## START Entries supplied

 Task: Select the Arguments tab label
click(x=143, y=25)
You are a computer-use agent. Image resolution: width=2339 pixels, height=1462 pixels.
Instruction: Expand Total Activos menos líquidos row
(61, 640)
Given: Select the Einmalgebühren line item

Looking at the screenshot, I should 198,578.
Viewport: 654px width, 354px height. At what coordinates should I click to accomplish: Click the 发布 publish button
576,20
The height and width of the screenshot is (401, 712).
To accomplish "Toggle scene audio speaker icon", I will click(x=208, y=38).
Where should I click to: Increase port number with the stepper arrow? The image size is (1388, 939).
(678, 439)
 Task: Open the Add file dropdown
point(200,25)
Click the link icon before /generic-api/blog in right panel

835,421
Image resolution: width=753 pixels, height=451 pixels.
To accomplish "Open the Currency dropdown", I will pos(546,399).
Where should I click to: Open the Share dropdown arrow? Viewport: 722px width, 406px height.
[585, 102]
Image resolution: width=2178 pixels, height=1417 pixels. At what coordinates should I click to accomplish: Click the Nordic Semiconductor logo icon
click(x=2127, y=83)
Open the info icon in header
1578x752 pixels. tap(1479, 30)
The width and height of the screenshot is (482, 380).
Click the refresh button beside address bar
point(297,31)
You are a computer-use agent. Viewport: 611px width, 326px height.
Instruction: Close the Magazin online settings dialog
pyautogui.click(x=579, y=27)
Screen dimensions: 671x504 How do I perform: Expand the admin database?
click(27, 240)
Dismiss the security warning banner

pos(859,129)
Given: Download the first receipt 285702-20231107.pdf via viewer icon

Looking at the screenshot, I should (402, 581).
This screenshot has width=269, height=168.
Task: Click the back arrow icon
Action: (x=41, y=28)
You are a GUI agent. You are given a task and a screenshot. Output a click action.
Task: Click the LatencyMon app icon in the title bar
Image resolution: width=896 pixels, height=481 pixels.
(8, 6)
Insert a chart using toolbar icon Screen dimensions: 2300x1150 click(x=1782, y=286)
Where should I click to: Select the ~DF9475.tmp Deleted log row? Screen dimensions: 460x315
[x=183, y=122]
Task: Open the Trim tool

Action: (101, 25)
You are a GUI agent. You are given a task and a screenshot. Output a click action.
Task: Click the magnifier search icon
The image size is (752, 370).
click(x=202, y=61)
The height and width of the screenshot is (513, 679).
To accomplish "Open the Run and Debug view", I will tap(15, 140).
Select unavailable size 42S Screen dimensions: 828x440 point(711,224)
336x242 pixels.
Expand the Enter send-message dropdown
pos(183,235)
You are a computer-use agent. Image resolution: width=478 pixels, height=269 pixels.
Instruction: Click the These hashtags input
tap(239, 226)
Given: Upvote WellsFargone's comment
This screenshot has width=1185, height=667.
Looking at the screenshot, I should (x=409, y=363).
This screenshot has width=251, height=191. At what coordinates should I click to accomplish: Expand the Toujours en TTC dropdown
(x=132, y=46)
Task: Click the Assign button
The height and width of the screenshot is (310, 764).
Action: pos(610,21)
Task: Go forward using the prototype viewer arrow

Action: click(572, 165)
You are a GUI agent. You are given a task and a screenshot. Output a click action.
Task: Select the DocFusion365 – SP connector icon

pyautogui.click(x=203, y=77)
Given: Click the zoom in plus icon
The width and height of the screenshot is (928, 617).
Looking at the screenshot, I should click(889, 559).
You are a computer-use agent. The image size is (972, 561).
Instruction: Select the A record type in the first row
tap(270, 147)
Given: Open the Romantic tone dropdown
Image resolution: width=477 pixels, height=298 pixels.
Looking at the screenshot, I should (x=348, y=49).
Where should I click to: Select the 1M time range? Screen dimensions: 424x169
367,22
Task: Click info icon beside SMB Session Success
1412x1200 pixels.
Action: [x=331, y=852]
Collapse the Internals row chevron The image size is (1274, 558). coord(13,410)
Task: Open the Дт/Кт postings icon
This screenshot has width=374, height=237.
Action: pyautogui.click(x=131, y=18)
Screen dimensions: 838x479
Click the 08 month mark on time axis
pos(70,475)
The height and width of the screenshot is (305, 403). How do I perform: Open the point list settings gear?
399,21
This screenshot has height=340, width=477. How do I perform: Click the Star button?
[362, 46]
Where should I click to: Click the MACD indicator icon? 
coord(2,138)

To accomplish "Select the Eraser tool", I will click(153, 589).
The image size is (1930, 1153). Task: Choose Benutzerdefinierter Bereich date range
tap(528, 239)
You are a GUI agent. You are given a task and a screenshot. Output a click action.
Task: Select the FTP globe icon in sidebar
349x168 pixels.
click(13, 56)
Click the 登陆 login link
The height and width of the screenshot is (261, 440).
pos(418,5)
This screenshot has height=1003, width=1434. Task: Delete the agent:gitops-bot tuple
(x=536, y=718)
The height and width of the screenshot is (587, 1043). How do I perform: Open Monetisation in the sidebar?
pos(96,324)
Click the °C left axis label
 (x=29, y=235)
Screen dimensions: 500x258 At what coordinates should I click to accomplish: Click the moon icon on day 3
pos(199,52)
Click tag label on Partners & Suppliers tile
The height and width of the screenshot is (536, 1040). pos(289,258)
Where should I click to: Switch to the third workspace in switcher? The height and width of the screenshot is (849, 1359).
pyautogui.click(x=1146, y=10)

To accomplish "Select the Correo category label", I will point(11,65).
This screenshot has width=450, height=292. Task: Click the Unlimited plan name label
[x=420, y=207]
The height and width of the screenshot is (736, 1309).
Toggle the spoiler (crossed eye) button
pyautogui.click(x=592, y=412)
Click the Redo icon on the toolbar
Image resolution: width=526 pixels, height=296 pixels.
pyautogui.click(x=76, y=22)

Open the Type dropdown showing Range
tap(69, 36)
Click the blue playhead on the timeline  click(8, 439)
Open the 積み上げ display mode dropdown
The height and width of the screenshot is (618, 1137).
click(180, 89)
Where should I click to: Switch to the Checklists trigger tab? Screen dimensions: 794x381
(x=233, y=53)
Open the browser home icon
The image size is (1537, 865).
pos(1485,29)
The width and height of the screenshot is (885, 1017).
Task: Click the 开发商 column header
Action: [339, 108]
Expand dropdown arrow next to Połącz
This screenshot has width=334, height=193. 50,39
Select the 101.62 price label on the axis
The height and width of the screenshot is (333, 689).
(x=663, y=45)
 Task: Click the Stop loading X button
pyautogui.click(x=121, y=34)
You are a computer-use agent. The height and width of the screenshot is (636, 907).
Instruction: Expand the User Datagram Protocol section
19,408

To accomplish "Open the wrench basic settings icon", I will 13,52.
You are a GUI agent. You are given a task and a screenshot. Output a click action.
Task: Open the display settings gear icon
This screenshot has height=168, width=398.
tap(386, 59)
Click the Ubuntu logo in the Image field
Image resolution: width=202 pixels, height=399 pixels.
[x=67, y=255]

## END Entries supplied

— Task to carry out —
Copy the lines from the one containing "Task: Click info" through the one containing "I will point(11,65).", inclusive, replacing "Eraser" with "Pencil" and changing nothing else.

— Completed task —
Task: Click info icon beside SMB Session Success
1412x1200 pixels.
Action: [x=331, y=852]
Collapse the Internals row chevron The image size is (1274, 558). coord(13,410)
Task: Open the Дт/Кт postings icon
This screenshot has width=374, height=237.
Action: pyautogui.click(x=131, y=18)
Screen dimensions: 838x479
Click the 08 month mark on time axis
pos(70,475)
The height and width of the screenshot is (305, 403). How do I perform: Open the point list settings gear?
399,21
This screenshot has height=340, width=477. How do I perform: Click the Star button?
[362, 46]
Where should I click to: Click the MACD indicator icon? 
coord(2,138)

To accomplish "Select the Pencil tool", I will click(153, 589).
The image size is (1930, 1153). Task: Choose Benutzerdefinierter Bereich date range
tap(528, 239)
You are a GUI agent. You are given a task and a screenshot. Output a click action.
Task: Select the FTP globe icon in sidebar
349x168 pixels.
click(13, 56)
Click the 登陆 login link
The height and width of the screenshot is (261, 440).
pos(418,5)
This screenshot has height=1003, width=1434. Task: Delete the agent:gitops-bot tuple
(x=536, y=718)
The height and width of the screenshot is (587, 1043). How do I perform: Open Monetisation in the sidebar?
pos(96,324)
Click the °C left axis label
 (x=29, y=235)
Screen dimensions: 500x258 At what coordinates should I click to accomplish: Click the moon icon on day 3
pos(199,52)
Click tag label on Partners & Suppliers tile
The height and width of the screenshot is (536, 1040). pos(289,258)
Where should I click to: Switch to the third workspace in switcher? The height and width of the screenshot is (849, 1359).
pyautogui.click(x=1146, y=10)

To accomplish "Select the Correo category label", I will point(11,65).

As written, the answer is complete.